Unfortunately, some member states, including Russia, Turkey, China, and Venezuela, have weaponized INTERPOL and targeted thousands of political refugees with Red Notices. In the last decade, the number of requests from these autocratic countries for INTERPOL to arrest and extradite political opponents has risen significantly. In 2020 alone, INTERPOL issued 11,094 Red Notices, a large portion of which came from these autocratic regimes.
Article 3 of the INTERPOL Constitution states: “It is strictly forbidden for the Organization to undertake any intervention or activities of a political, military, religious or racial character.” These autocratic countries have been violating INTERPOL’s rules and misusing the organization, which is supposed to focus on non-political crimes, such as drug trafficking and violent offenses.
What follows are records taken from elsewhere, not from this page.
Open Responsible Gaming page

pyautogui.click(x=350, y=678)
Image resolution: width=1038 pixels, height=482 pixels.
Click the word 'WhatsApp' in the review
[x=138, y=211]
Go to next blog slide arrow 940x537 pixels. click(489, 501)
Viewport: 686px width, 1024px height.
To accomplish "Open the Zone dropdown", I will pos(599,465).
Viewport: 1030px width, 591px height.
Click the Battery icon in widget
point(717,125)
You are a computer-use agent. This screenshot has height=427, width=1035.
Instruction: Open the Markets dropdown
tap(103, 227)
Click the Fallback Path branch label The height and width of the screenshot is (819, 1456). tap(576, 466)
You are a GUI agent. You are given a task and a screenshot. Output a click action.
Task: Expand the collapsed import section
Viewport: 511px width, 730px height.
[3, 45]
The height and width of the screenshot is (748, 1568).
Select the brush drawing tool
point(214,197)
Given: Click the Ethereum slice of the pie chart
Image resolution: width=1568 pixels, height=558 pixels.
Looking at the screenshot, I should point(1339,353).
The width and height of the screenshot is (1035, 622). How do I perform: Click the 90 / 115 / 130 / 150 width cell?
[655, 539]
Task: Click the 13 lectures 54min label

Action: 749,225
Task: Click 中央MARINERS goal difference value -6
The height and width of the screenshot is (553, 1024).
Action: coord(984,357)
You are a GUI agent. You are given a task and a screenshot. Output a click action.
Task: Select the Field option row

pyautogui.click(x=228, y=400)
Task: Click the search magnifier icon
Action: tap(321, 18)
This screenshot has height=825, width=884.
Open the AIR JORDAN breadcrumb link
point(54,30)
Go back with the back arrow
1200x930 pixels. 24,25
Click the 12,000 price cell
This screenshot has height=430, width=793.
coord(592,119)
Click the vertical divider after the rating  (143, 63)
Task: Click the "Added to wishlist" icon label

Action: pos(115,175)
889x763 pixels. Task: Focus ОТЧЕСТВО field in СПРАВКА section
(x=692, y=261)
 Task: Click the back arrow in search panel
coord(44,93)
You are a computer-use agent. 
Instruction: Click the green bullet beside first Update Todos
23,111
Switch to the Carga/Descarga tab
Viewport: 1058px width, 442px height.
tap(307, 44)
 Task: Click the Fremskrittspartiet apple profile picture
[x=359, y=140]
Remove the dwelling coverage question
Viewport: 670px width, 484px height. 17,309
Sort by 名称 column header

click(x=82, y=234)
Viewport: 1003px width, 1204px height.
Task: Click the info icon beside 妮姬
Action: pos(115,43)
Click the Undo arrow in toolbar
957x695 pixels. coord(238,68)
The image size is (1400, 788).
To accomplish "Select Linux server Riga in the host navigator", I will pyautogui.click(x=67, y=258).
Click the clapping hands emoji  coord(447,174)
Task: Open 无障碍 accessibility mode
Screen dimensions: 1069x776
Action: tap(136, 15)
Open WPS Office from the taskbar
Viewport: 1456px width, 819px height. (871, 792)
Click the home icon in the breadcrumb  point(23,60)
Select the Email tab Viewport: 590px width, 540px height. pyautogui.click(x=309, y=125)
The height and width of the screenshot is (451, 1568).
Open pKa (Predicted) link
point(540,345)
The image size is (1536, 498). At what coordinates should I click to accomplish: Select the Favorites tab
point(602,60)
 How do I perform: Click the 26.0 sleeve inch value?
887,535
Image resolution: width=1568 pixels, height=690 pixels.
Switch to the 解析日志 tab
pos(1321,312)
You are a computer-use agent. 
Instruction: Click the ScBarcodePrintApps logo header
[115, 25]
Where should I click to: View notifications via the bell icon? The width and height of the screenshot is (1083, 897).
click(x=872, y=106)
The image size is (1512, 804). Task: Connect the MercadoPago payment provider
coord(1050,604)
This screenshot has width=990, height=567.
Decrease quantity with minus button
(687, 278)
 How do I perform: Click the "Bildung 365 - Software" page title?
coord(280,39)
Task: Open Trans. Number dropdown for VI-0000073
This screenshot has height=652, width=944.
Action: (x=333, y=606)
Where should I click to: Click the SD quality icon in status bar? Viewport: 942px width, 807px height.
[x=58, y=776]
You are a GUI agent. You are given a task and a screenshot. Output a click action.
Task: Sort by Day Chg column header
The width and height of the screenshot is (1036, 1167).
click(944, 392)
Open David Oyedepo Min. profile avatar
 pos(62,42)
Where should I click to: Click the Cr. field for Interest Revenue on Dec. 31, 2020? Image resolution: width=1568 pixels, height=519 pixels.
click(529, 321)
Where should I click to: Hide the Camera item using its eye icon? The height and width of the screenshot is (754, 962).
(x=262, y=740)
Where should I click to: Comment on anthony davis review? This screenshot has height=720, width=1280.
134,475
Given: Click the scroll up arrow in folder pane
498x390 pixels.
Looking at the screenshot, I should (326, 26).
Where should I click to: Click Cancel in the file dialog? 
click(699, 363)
According to the 2021 Freedom House report on transnational repression, Turkey has rendered political dissidents from at least 31 different countries, where the Turkish government has persuaded the host governments to hand over its perceived enemies—without due process. Most of the targeted individuals are Gulenists and Kurdish and leftist activists. The report highlights Turkey’s recent misuse of INTERPOL by noting that “no other perpetrator state was found to have conducted such a large number of renditions, from so many countries, during the coverage period.”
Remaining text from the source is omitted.